It was a bit run down, but I loved it:

stairway of Gole Sang hotel

And I wished I could have stayed longer.

Instead, I went back to the Armenian church. It was behind two doors and an unassuming corridor:

entry to the Armenian church

Then there was a surprisingly spacious courtyard with the church in the center:

Armenian church in Bandar Anzali

The doors to the church itself looked like they were closed:

door of the Armenian church

But they weren’t:

bible in the Armenian church

I lit two candles, as I always do:

candles in the Armenian church

And it struck me how many people there were:

churchgoers in the Armenian church in Bandar Anzali

There were aspects that made mosques better than churches – the custom to take off one’s shoes, the carpets, the absence of chairs or benches, and the relaxed atmosphere, with people just hanging out or even sleeping here and there.

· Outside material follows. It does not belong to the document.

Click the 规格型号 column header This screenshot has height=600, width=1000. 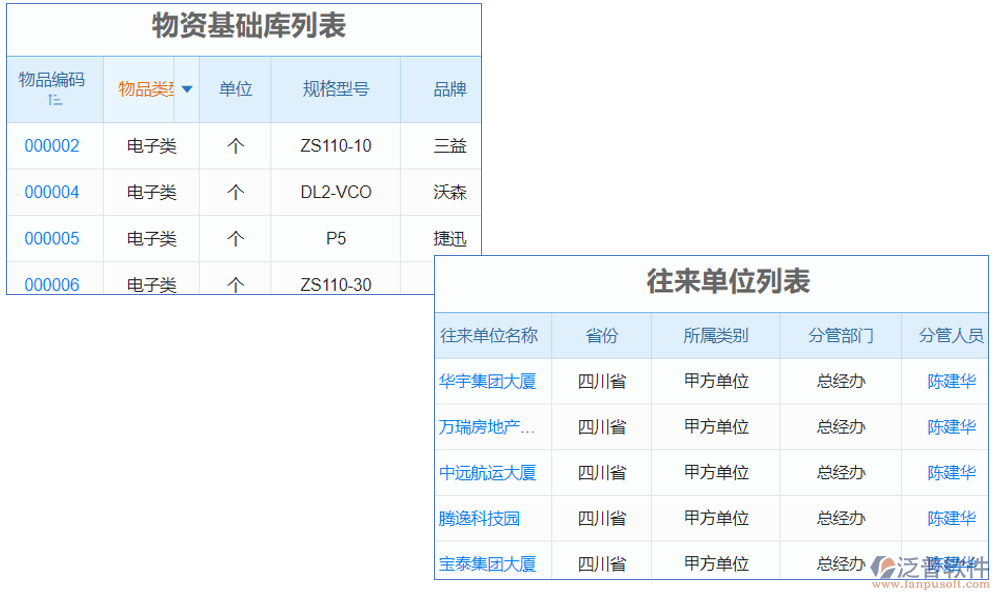335,89
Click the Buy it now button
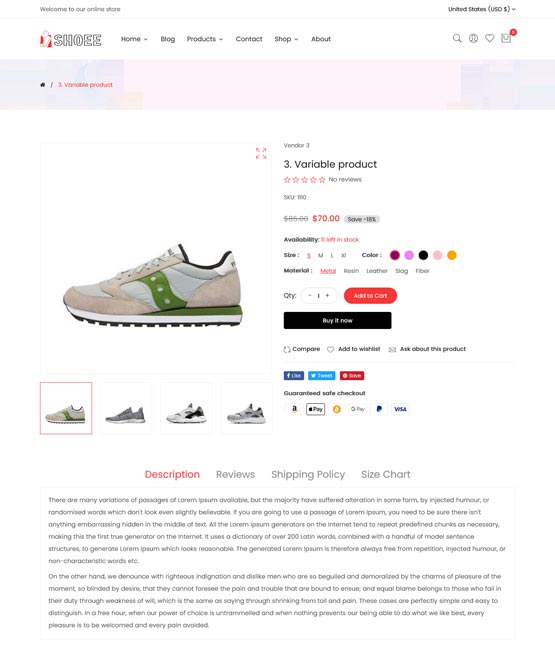The image size is (555, 660). coord(337,320)
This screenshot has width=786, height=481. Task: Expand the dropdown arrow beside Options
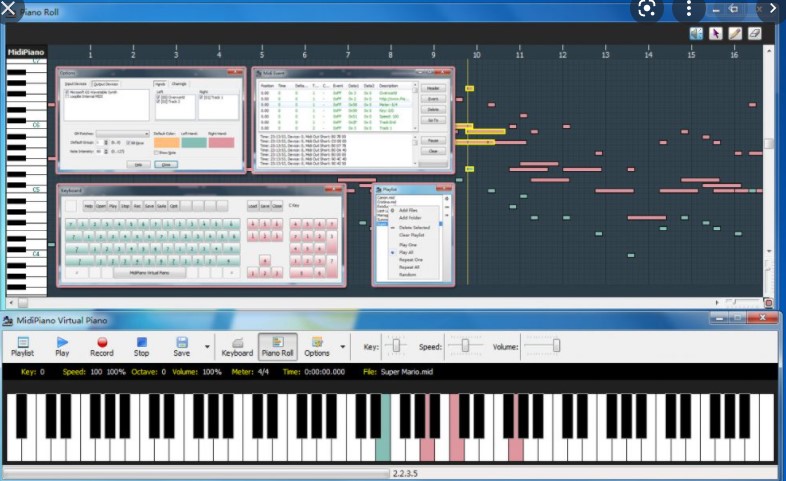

But there were also things that I liked better about churches as opposed to mosques – the lavish artworks depicting people, the smell of candles, and the mixing of genders.

After visiting the church, I did something unusual for me – I drank a cup of coffee:


Then I left Bandar Anzali.

The Caspian Sea was keeping me company in the distance:

Caspian Sea in the distance

These two gentlemen wanted their picture taken:


So we did that:


Then I had lunch in a small roadside restaurant, and if you look in the top right corner you can see that I had the sweetest company:

lunch with company

I ran into Hooman after that:


He gave me peaches and lemons and bottles of water, and we sat down and talked for a while. He told me to stop by his guesthouse further down the road.

Then I continued walking through the heat.

There were some buildings that reminded me of China:

residential buildings near Bandar Anzali

And others that reminded me of the Middle Ages:

castle near Bandar Anzali

I ran into a bunch of cyclists, but the pictures we shot together turned out unclear. Only this one was in focus:


When you look at the map, you will see a dark area on the left hand side of the road. It’s the lagoon of Bandar Anzali. Though sadly, the waters have receded a lot over the past half century or so:

lagoon near Bandar Anzali

Apparently, some of the area was being used as an impromptu landfill:

trash near Bandar Anzali

The rest of the day was just kilometer after kilometer on the highway, interspersed with little shrines here and there:

little shrine

One time, there was a little fire in the darkness:


It reminded me of the candles in the church.